### Work to be completed
Return every line of the material exactly.

++++++++++

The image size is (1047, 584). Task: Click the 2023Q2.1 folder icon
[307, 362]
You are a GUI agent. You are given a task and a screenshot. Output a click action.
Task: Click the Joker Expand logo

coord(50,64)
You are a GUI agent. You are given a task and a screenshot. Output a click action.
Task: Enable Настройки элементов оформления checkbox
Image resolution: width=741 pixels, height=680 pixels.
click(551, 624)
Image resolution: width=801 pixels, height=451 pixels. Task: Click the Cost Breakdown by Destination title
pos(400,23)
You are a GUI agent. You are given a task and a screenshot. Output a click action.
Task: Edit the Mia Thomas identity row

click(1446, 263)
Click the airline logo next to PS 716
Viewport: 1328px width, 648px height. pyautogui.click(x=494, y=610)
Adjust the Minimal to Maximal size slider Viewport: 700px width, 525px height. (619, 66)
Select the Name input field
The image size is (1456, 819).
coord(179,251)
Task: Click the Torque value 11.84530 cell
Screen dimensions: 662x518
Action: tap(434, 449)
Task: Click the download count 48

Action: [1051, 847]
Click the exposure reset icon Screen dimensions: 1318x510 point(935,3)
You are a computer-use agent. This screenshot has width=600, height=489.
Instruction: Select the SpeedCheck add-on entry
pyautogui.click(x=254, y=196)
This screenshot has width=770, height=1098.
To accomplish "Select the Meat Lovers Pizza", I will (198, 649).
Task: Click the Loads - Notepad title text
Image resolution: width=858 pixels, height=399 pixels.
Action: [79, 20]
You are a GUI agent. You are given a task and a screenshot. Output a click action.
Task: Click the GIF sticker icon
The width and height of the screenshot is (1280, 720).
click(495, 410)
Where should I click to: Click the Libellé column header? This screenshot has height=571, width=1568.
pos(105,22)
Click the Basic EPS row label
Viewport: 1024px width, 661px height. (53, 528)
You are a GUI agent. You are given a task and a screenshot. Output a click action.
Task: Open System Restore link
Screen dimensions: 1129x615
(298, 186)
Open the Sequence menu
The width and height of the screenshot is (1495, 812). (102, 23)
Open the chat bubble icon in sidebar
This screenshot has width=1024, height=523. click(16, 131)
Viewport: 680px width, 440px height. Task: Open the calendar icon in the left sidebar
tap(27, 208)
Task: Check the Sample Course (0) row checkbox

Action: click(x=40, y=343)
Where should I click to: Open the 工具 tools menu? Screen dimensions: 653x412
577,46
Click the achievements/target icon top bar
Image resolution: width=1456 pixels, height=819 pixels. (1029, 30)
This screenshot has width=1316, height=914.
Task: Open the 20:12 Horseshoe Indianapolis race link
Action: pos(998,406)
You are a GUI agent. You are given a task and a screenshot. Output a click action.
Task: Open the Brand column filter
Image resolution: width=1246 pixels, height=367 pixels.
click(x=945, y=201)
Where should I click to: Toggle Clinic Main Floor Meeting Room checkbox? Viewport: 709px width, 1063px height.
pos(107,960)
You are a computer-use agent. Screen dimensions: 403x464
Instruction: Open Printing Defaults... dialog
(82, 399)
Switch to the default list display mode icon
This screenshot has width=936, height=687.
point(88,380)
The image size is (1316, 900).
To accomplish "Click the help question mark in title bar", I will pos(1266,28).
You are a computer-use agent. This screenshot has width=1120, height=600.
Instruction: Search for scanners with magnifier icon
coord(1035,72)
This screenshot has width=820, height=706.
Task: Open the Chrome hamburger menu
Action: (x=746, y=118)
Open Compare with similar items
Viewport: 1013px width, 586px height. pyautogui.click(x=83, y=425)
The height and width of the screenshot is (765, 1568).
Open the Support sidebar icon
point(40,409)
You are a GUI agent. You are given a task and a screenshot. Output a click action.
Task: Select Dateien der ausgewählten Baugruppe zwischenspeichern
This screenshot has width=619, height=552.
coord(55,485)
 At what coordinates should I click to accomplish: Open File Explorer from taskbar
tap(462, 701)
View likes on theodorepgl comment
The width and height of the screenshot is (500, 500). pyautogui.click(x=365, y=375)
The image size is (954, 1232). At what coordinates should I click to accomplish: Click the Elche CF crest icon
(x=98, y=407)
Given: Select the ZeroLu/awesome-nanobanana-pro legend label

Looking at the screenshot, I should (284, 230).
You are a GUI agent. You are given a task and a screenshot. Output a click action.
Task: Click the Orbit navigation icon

++++++++++

### Exercise solution
The image size is (1047, 584). Task: Click the 2023Q2.1 folder icon
[307, 362]
You are a GUI agent. You are given a task and a screenshot. Output a click action.
Task: Click the Joker Expand logo

coord(50,64)
You are a GUI agent. You are given a task and a screenshot. Output a click action.
Task: Enable Настройки элементов оформления checkbox
Image resolution: width=741 pixels, height=680 pixels.
click(551, 624)
Image resolution: width=801 pixels, height=451 pixels. Task: Click the Cost Breakdown by Destination title
pos(400,23)
You are a GUI agent. You are given a task and a screenshot. Output a click action.
Task: Edit the Mia Thomas identity row

click(1446, 263)
Click the airline logo next to PS 716
Viewport: 1328px width, 648px height. pyautogui.click(x=494, y=610)
Adjust the Minimal to Maximal size slider Viewport: 700px width, 525px height. (619, 66)
Select the Name input field
The image size is (1456, 819).
coord(179,251)
Task: Click the Torque value 11.84530 cell
Screen dimensions: 662x518
Action: tap(434, 449)
Task: Click the download count 48

Action: [1051, 847]
Click the exposure reset icon Screen dimensions: 1318x510 point(935,3)
You are a computer-use agent. This screenshot has width=600, height=489.
Instruction: Select the SpeedCheck add-on entry
pyautogui.click(x=254, y=196)
This screenshot has width=770, height=1098.
To accomplish "Select the Meat Lovers Pizza", I will (198, 649).
Task: Click the Loads - Notepad title text
Image resolution: width=858 pixels, height=399 pixels.
Action: [79, 20]
You are a GUI agent. You are given a task and a screenshot. Output a click action.
Task: Click the GIF sticker icon
The width and height of the screenshot is (1280, 720).
click(495, 410)
Where should I click to: Click the Libellé column header? This screenshot has height=571, width=1568.
pos(105,22)
Click the Basic EPS row label
Viewport: 1024px width, 661px height. (53, 528)
You are a GUI agent. You are given a task and a screenshot. Output a click action.
Task: Open System Restore link
Screen dimensions: 1129x615
(298, 186)
Open the Sequence menu
The width and height of the screenshot is (1495, 812). (102, 23)
Open the chat bubble icon in sidebar
This screenshot has width=1024, height=523. click(16, 131)
Viewport: 680px width, 440px height. Task: Open the calendar icon in the left sidebar
tap(27, 208)
Task: Check the Sample Course (0) row checkbox

Action: click(x=40, y=343)
Where should I click to: Open the 工具 tools menu? Screen dimensions: 653x412
577,46
Click the achievements/target icon top bar
Image resolution: width=1456 pixels, height=819 pixels. (1029, 30)
This screenshot has width=1316, height=914.
Task: Open the 20:12 Horseshoe Indianapolis race link
Action: pos(998,406)
You are a GUI agent. You are given a task and a screenshot. Output a click action.
Task: Open the Brand column filter
Image resolution: width=1246 pixels, height=367 pixels.
click(x=945, y=201)
Where should I click to: Toggle Clinic Main Floor Meeting Room checkbox? Viewport: 709px width, 1063px height.
pos(107,960)
You are a computer-use agent. Screen dimensions: 403x464
Instruction: Open Printing Defaults... dialog
(82, 399)
Switch to the default list display mode icon
This screenshot has width=936, height=687.
point(88,380)
The image size is (1316, 900).
To accomplish "Click the help question mark in title bar", I will pos(1266,28).
You are a computer-use agent. This screenshot has width=1120, height=600.
Instruction: Search for scanners with magnifier icon
coord(1035,72)
This screenshot has width=820, height=706.
Task: Open the Chrome hamburger menu
Action: (x=746, y=118)
Open Compare with similar items
Viewport: 1013px width, 586px height. pyautogui.click(x=83, y=425)
The height and width of the screenshot is (765, 1568).
Open the Support sidebar icon
point(40,409)
You are a GUI agent. You are given a task and a screenshot. Output a click action.
Task: Select Dateien der ausgewählten Baugruppe zwischenspeichern
This screenshot has width=619, height=552.
coord(55,485)
 At what coordinates should I click to accomplish: Open File Explorer from taskbar
tap(462, 701)
View likes on theodorepgl comment
The width and height of the screenshot is (500, 500). pyautogui.click(x=365, y=375)
The image size is (954, 1232). At what coordinates should I click to accomplish: Click the Elche CF crest icon
(x=98, y=407)
Given: Select the ZeroLu/awesome-nanobanana-pro legend label

Looking at the screenshot, I should (284, 230).
You are a GUI agent. You are given a task and a screenshot. Output a click action.
Task: Click the Orbit navigation icon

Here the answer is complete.